The work he calls the "showstopper" is a couple of rooms away, the Eternity Chamber, a structure a little bigger than a telephone box where a combination of mirrors and geometric patterns make the inside look infinite. The installation team are referring to it as "the Tardis".
"You can't go in there, for health and safety reasons," says Avery. "That's not the gallery rules, that's the conceit. It would drive you mad. I've been in there a couple of times and you do think 'Hang on, where's the door?'" He says that confining his work to a single imagined world is anything but restrictive.
"Some people talk as if it's a prison I've created, but it's the opposite. It gives to freedom to explore the ideas I want to explore. I might have a drawing which is more about mathematical philosophy, and one which is more about people. If you create a space where you put the things you don't have to relate them intellectually, you relate them spatially. It's about turning that intellectual space into a physical space.
"The Island is not a parallel world, it's part of this world, therefore it is a fiction. I use the word 'fiction' very broadly. History is a fiction, art history is fiction. Maybe reality is the biggest fiction of all!"
• Charles Avery: The Islanders – An Introduction is at the Scottish National Gallery of Modern Art, Edinburgh, 29 November until 15 February.
BACKGROUND: ISLANDS OF IDEAS
STATESMAN and scholar Thomas More created the island of Utopia (literally "No-place") describing it through the eyes of a traveller who observes its social, religious and political practices. Private property does not exist on the island and religious tolerance is paramount. For More it was both a place to explore ideas and a commentary on the times in which he lived.
Gulliver's Travels, 1726
SWIFT'S book of fantastical travels was immensely popular in the 18th century, both as a great piece of storytelling and as a biting satire on the society of the day.

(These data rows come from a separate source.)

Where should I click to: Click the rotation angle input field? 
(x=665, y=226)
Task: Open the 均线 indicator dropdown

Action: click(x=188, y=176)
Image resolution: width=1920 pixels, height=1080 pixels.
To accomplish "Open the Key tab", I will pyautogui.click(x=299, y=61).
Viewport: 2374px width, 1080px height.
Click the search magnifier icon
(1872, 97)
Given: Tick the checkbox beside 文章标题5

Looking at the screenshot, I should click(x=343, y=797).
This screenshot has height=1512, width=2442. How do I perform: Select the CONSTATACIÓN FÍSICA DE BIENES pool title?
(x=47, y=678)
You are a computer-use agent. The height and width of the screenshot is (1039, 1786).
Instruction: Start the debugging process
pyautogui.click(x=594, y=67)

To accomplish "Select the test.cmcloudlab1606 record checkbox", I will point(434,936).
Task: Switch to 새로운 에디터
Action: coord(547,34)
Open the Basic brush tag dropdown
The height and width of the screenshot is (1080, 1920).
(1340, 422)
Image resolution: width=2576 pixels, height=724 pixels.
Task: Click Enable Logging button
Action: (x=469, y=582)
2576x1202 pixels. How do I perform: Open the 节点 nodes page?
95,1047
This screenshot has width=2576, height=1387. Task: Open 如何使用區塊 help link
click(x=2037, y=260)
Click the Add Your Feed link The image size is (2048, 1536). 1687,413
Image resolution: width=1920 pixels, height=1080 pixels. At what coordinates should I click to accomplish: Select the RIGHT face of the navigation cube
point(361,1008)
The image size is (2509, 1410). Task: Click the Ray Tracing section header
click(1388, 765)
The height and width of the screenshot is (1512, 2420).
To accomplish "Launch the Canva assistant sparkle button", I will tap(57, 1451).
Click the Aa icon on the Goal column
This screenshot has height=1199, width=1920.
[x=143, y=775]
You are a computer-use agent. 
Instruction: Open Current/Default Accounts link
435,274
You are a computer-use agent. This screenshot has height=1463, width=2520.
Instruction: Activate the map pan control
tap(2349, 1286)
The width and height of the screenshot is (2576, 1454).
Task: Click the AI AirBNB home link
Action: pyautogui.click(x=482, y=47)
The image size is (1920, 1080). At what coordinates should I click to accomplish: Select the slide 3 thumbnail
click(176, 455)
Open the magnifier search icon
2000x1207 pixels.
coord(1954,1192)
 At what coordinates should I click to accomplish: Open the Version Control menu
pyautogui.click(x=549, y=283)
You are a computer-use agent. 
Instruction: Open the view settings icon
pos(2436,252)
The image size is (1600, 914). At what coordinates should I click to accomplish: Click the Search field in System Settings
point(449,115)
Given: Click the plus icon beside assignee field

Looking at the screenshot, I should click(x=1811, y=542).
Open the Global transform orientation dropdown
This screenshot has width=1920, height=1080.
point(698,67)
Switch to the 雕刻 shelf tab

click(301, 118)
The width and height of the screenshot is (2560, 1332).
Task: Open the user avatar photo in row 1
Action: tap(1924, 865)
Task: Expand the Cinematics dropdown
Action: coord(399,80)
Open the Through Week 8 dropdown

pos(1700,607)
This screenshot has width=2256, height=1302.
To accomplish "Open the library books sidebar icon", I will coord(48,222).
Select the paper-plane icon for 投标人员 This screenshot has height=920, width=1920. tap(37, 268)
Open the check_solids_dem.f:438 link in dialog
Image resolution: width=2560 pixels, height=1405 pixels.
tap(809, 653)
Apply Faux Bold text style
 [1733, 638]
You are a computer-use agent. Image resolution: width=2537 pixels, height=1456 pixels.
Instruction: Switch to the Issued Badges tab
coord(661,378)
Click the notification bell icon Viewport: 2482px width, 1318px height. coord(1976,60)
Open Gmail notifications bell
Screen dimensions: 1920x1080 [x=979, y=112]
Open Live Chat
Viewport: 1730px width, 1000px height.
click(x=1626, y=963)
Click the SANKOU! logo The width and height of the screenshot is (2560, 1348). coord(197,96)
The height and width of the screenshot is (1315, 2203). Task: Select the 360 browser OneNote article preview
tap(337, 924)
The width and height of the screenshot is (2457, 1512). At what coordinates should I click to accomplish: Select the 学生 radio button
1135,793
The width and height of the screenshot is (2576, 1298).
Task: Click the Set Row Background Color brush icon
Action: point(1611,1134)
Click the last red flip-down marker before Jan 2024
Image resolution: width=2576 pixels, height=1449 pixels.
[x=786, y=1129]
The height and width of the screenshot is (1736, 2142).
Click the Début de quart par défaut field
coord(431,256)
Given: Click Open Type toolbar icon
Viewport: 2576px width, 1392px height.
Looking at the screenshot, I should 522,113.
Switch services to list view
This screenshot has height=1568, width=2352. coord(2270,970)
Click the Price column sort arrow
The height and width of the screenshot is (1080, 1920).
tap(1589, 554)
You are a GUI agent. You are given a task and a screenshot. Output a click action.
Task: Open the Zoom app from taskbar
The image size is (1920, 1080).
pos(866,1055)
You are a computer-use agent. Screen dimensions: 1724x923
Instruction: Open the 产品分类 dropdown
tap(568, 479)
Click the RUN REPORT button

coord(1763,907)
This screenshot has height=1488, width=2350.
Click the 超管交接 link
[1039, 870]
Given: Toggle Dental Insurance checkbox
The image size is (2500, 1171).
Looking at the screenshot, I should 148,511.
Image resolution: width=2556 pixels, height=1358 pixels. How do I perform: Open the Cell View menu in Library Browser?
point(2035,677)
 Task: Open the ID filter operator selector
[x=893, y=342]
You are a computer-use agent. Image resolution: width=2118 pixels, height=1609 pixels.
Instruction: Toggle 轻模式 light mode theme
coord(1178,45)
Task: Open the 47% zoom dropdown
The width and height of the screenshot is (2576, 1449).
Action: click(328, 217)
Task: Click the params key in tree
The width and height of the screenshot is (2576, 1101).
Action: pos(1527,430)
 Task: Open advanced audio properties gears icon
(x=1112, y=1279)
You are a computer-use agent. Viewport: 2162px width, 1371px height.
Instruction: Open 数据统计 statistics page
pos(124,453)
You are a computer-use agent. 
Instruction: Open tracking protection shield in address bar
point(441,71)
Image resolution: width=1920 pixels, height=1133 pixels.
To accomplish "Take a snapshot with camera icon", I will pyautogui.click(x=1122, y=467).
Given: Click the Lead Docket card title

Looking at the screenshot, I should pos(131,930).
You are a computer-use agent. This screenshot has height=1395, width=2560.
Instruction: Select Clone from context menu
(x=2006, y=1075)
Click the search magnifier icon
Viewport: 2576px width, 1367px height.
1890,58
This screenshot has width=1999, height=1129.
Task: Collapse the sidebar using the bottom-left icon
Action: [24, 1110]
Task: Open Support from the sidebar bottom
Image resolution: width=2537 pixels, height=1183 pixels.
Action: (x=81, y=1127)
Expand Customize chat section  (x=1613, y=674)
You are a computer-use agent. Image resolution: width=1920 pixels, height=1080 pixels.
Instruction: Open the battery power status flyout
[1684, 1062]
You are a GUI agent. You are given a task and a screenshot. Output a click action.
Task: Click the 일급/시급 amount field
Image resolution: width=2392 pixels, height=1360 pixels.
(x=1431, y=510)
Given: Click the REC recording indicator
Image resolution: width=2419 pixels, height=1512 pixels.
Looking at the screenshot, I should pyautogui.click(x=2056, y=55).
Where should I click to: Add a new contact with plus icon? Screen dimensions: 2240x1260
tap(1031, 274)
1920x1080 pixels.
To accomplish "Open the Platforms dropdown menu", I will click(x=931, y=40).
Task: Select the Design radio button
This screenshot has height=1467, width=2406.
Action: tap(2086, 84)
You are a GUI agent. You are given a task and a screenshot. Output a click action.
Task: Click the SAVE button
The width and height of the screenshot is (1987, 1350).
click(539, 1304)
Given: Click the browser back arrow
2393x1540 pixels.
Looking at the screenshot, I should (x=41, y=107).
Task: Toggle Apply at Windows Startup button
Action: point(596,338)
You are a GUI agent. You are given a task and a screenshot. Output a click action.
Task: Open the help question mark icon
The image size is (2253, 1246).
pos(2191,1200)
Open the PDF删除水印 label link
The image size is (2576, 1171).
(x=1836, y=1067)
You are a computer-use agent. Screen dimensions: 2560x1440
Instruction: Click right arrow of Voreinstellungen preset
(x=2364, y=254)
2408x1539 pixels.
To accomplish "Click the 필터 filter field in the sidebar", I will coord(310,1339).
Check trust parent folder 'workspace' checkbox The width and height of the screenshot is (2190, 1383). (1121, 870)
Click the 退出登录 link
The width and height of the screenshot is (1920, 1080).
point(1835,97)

Later, parts of the story, particularly the voyages to Lilliput and Brobdingnag, were bowdlerised as a children's story, but the adult version remains a dark and intriguing classic.
Adolfo Bioy Casares
Morel's Invention, 1940
THE most famous novel by the Argentine writer and friend of Borges tells the story of a man on the run from the law, who discovers an island that is subject to mysterious repetitions. He later discovers it is a machine devised by a man called Morel. The story is thought to be one of the inspirations behind the TV series Lost.
The Island of the Day Before, 1997
ECO's postmodern novel is the story of a 17th-century noble who survives a shipwreck only to be trapped on a deserted and somehow unmoving ship.
The device provides a springboard for Eco to delve into history, fantasy, dream, reality, and the philosophical questions both of the 17th century and of our own time.